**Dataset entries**
== Segment start ==

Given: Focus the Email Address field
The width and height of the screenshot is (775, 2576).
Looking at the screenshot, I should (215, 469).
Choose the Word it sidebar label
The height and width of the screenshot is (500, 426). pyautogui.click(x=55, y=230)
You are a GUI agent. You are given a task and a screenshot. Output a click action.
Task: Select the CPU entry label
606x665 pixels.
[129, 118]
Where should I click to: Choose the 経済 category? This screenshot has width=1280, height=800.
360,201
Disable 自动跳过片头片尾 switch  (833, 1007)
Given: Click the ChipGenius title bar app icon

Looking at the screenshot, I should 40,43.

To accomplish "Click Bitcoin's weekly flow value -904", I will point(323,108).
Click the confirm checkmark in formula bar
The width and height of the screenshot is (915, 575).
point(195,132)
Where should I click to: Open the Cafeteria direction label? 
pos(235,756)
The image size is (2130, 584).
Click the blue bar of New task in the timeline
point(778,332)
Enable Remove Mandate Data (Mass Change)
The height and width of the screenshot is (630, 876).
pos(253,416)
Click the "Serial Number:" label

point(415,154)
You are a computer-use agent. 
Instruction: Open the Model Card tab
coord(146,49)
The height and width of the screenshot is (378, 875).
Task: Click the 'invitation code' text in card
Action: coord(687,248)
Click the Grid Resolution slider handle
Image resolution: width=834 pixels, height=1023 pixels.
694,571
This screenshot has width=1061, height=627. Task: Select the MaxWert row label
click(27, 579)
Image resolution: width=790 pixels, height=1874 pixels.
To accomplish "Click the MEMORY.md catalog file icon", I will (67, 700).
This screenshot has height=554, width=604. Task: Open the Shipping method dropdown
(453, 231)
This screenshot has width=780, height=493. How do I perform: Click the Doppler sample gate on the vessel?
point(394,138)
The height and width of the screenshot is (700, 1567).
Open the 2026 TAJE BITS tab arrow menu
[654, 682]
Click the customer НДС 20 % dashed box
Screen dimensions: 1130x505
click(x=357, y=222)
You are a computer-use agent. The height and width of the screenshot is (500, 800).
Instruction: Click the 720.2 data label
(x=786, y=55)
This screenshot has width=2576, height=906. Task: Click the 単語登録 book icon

== Segment end ==

**Instructions to follow**
Every line of the data that includes the word "accomplish" should be copied.

**Your response**
To accomplish "Click Bitcoin's weekly flow value -904", I will point(323,108).
To accomplish "Click the MEMORY.md catalog file icon", I will (67, 700).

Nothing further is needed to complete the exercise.